(Stored records)
********************
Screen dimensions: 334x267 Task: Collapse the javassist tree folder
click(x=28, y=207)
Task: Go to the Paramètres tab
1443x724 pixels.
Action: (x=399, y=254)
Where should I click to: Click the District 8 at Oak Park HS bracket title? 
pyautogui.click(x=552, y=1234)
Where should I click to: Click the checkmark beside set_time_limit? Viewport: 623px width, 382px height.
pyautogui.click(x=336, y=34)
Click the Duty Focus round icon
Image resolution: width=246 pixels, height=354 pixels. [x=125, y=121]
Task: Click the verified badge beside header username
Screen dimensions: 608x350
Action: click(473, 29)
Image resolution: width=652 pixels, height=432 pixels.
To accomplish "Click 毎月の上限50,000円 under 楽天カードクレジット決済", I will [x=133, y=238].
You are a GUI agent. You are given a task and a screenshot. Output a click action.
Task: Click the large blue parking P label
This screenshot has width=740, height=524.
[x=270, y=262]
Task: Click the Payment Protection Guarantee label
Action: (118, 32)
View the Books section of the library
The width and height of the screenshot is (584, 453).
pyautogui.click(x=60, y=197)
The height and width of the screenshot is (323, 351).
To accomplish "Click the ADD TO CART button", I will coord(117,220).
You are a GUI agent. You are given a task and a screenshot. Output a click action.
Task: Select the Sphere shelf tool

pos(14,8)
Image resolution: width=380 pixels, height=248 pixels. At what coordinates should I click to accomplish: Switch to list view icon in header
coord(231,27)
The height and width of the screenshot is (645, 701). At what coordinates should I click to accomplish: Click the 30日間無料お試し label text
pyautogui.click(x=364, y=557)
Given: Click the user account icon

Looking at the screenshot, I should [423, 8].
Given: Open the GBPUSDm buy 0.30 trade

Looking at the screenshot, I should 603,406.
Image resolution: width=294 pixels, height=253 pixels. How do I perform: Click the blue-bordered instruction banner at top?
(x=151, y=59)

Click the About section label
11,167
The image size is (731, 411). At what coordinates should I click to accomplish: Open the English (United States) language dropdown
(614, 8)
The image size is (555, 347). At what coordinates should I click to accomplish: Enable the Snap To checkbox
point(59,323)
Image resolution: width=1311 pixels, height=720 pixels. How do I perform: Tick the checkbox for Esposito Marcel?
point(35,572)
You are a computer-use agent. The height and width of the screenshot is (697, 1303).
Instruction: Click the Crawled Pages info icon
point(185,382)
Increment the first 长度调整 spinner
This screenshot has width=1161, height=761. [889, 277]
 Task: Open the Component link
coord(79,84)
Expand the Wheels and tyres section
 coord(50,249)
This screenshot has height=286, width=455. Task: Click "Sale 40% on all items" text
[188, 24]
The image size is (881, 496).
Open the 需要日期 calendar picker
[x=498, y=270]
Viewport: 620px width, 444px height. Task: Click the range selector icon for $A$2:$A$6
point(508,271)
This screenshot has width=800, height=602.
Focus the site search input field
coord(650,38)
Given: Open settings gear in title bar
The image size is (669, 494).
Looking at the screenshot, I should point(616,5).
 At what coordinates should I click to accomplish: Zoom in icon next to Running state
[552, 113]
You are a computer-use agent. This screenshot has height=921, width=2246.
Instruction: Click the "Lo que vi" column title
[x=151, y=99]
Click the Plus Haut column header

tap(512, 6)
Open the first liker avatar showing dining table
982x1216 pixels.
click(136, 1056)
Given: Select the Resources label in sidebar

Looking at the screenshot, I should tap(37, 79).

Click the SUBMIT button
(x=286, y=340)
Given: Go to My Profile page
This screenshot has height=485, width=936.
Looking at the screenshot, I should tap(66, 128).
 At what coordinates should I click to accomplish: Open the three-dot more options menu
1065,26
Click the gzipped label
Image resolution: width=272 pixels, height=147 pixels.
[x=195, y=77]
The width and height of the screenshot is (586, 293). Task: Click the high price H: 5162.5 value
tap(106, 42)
********************
All of the records should be transcribed exactly, with nothing left out.

Screen dimensions: 334x267 Task: Collapse the javassist tree folder
click(x=28, y=207)
Task: Go to the Paramètres tab
1443x724 pixels.
Action: (x=399, y=254)
Where should I click to: Click the District 8 at Oak Park HS bracket title? 
pyautogui.click(x=552, y=1234)
Where should I click to: Click the checkmark beside set_time_limit? Viewport: 623px width, 382px height.
pyautogui.click(x=336, y=34)
Click the Duty Focus round icon
Image resolution: width=246 pixels, height=354 pixels. [x=125, y=121]
Task: Click the verified badge beside header username
Screen dimensions: 608x350
Action: click(473, 29)
Image resolution: width=652 pixels, height=432 pixels.
To accomplish "Click 毎月の上限50,000円 under 楽天カードクレジット決済", I will [x=133, y=238].
You are a GUI agent. You are given a task and a screenshot. Output a click action.
Task: Click the large blue parking P label
This screenshot has width=740, height=524.
[x=270, y=262]
Task: Click the Payment Protection Guarantee label
Action: (118, 32)
View the Books section of the library
The width and height of the screenshot is (584, 453).
pyautogui.click(x=60, y=197)
The height and width of the screenshot is (323, 351).
To accomplish "Click the ADD TO CART button", I will coord(117,220).
You are a GUI agent. You are given a task and a screenshot. Output a click action.
Task: Select the Sphere shelf tool

pos(14,8)
Image resolution: width=380 pixels, height=248 pixels. At what coordinates should I click to accomplish: Switch to list view icon in header
coord(231,27)
The height and width of the screenshot is (645, 701). At what coordinates should I click to accomplish: Click the 30日間無料お試し label text
pyautogui.click(x=364, y=557)
Given: Click the user account icon

Looking at the screenshot, I should [423, 8].
Given: Open the GBPUSDm buy 0.30 trade

Looking at the screenshot, I should 603,406.
Image resolution: width=294 pixels, height=253 pixels. How do I perform: Click the blue-bordered instruction banner at top?
(x=151, y=59)

Click the About section label
11,167
The image size is (731, 411). At what coordinates should I click to accomplish: Open the English (United States) language dropdown
(614, 8)
The image size is (555, 347). At what coordinates should I click to accomplish: Enable the Snap To checkbox
point(59,323)
Image resolution: width=1311 pixels, height=720 pixels. How do I perform: Tick the checkbox for Esposito Marcel?
point(35,572)
You are a computer-use agent. The height and width of the screenshot is (697, 1303).
Instruction: Click the Crawled Pages info icon
point(185,382)
Increment the first 长度调整 spinner
This screenshot has width=1161, height=761. [889, 277]
 Task: Open the Component link
coord(79,84)
Expand the Wheels and tyres section
 coord(50,249)
This screenshot has height=286, width=455. Task: Click "Sale 40% on all items" text
[188, 24]
The image size is (881, 496).
Open the 需要日期 calendar picker
[x=498, y=270]
Viewport: 620px width, 444px height. Task: Click the range selector icon for $A$2:$A$6
point(508,271)
This screenshot has width=800, height=602.
Focus the site search input field
coord(650,38)
Given: Open settings gear in title bar
The image size is (669, 494).
Looking at the screenshot, I should point(616,5).
 At what coordinates should I click to accomplish: Zoom in icon next to Running state
[552, 113]
You are a computer-use agent. This screenshot has height=921, width=2246.
Instruction: Click the "Lo que vi" column title
[x=151, y=99]
Click the Plus Haut column header

tap(512, 6)
Open the first liker avatar showing dining table
982x1216 pixels.
click(136, 1056)
Given: Select the Resources label in sidebar

Looking at the screenshot, I should tap(37, 79).

Click the SUBMIT button
(x=286, y=340)
Given: Go to My Profile page
This screenshot has height=485, width=936.
Looking at the screenshot, I should tap(66, 128).
 At what coordinates should I click to accomplish: Open the three-dot more options menu
1065,26
Click the gzipped label
Image resolution: width=272 pixels, height=147 pixels.
[x=195, y=77]
The width and height of the screenshot is (586, 293). Task: Click the high price H: 5162.5 value
tap(106, 42)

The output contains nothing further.